Reads in a file of alleles in a particular format.
readFreqs(strPath, FSIGenFormat = TRUE, delim = ",")
a list containing two vectors and a list, loci, counts, and freqs. The vector loci is a vector of the locus names in the frequency file. The vector counts is a vector of the number of individuals (or sometimes alleles) typed at each locus. This will null if the 'Curran' format is used. The list freqs, is a list of vectors with each vector containing the frequencies of the alleles at the locus. The names of the elements of the vectors are the STR allele designations.

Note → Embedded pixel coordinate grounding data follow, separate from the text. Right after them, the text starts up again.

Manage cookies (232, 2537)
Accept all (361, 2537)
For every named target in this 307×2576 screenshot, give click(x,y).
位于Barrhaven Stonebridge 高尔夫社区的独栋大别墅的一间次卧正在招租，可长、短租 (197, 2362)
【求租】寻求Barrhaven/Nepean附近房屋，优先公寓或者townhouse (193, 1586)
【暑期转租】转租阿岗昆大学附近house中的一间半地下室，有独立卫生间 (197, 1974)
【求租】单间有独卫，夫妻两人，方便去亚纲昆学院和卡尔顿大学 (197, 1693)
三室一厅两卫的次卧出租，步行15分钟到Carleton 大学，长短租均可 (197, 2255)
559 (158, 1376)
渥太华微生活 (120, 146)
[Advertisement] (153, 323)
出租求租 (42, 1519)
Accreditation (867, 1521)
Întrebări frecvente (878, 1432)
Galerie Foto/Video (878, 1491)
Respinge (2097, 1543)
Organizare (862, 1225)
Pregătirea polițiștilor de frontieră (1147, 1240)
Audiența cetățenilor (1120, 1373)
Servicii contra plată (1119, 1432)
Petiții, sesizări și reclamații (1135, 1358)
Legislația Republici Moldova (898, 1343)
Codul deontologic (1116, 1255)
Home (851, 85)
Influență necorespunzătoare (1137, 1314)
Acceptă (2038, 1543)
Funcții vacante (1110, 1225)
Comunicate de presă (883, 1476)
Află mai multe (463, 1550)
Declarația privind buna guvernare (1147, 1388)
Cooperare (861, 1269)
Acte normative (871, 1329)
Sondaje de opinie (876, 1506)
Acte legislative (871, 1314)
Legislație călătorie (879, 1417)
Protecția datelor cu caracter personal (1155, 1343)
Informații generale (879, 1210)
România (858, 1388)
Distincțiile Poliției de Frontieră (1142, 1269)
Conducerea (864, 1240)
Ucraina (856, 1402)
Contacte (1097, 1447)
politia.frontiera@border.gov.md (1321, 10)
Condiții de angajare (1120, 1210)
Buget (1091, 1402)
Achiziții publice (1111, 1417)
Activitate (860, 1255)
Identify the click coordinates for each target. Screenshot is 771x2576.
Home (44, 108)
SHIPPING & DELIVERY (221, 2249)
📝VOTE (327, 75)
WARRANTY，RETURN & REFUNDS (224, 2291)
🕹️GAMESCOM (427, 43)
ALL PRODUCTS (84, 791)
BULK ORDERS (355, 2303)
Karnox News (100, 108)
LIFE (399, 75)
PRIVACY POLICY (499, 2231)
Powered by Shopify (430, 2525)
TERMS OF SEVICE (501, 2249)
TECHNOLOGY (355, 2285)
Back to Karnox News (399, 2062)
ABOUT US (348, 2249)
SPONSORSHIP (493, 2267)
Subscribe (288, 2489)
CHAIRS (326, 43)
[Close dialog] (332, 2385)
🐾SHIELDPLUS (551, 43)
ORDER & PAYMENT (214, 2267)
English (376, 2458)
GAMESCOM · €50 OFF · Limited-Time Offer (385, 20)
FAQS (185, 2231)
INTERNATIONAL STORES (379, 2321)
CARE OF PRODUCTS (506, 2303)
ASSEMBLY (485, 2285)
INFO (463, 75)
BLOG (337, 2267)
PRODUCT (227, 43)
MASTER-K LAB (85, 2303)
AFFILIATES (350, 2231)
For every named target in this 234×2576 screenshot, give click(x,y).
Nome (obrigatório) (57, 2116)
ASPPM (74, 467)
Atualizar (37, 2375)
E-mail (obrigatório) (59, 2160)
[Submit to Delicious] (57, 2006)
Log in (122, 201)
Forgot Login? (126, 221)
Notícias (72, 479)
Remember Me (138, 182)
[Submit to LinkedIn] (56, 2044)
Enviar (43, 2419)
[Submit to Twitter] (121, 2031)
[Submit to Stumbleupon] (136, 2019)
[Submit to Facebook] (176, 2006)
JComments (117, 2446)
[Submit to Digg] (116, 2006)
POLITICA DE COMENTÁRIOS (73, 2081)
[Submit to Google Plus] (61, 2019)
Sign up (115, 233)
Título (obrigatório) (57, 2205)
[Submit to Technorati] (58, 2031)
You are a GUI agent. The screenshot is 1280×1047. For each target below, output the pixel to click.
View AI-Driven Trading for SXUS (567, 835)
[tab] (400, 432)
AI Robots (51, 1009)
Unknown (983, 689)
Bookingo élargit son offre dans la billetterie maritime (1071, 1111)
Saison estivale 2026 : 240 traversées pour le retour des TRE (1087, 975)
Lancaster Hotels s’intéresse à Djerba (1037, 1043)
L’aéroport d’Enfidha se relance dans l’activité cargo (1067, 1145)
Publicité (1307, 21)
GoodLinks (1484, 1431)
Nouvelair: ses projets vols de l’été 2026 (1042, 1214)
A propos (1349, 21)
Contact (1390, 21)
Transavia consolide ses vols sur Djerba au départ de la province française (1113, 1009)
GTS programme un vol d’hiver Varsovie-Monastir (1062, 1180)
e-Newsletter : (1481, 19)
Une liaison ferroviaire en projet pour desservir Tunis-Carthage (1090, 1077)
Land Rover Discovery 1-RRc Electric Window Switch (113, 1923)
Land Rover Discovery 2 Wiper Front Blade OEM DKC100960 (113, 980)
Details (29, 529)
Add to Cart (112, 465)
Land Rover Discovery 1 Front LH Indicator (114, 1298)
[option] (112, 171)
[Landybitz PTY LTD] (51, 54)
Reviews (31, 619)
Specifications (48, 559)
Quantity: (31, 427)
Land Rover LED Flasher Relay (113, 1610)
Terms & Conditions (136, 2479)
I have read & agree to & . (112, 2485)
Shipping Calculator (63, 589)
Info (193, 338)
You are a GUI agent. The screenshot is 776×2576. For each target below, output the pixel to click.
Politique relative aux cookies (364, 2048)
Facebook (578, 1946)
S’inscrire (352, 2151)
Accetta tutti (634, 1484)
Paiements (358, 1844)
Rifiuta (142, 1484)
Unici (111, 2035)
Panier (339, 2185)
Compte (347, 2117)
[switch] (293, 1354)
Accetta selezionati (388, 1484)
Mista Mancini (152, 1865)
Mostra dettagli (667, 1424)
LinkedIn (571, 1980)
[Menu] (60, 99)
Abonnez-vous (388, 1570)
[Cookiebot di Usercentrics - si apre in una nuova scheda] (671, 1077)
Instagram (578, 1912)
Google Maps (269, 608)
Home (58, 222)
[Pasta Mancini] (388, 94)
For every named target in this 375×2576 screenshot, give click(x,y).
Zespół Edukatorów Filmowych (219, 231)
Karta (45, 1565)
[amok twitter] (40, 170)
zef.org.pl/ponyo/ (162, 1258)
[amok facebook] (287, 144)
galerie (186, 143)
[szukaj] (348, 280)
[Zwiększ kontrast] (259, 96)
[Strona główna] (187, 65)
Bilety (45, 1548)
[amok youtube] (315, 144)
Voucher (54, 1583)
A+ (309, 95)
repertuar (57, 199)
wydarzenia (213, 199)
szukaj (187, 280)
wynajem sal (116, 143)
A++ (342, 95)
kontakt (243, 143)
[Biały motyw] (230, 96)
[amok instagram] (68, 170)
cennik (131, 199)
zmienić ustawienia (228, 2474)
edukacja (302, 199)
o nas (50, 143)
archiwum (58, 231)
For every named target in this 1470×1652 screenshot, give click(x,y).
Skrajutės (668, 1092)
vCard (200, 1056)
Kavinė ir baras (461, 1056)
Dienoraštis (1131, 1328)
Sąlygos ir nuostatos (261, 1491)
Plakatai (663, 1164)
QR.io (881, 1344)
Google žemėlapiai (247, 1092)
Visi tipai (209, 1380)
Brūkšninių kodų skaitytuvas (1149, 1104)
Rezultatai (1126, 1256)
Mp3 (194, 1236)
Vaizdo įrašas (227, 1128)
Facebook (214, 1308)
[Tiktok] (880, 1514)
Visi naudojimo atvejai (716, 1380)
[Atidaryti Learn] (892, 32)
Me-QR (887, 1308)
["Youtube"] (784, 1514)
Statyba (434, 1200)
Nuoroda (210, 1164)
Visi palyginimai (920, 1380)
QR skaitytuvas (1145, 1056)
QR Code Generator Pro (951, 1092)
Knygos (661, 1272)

The file from which to read the frequencies
Tells the function whether the file is either in FSI Genetics format (see below) or 'Curran' format
This argument is used when FSIGenFormat
is TRUE
,
and is the regular expression used to delimit columns of the table. it is
set to a single comma by default, and multiple delimiters are considered
empty separate fields. There probably should be an additional argument which
specifies the missing or empty cell symbol, but I won't programme this
unless somebody asks for it
James M. Curran
This function reads frequencies in the rectangular allele freqency table format used by FSI Genetics and other journals. This file format assumes a comma separated value file (CSV) (although the column delimeter can be specified). The first column should be labelled 'Allele' and contain the STR allele designations that are used in the data set. The remaining columns will have the locus name as a header, and frequencies that are either blank, zero, or non-zero. Blanks or zeros are used to specify that the allele is not observed (and not used) at the locus. The final row of the file should start with 'N' or 'n' in the first column and give the number of individuals typed (or the number of alleles recorded) in assessing the frequency of the alleles.
The second format is a very particular 'Curran' text format. The first line contains the number of loci in the multiplex. The next line will contain the name of the first locus and the number of alleles, nA, the locus separated by a comma. The next nA lines contain the allele number (from 1 to nA), the STR designation of the allele, and the frequency separated by commas. This pattern is repeated for each locus. In the future this function will read the rectangular allele freqency table used by FSI Genetics and other journals.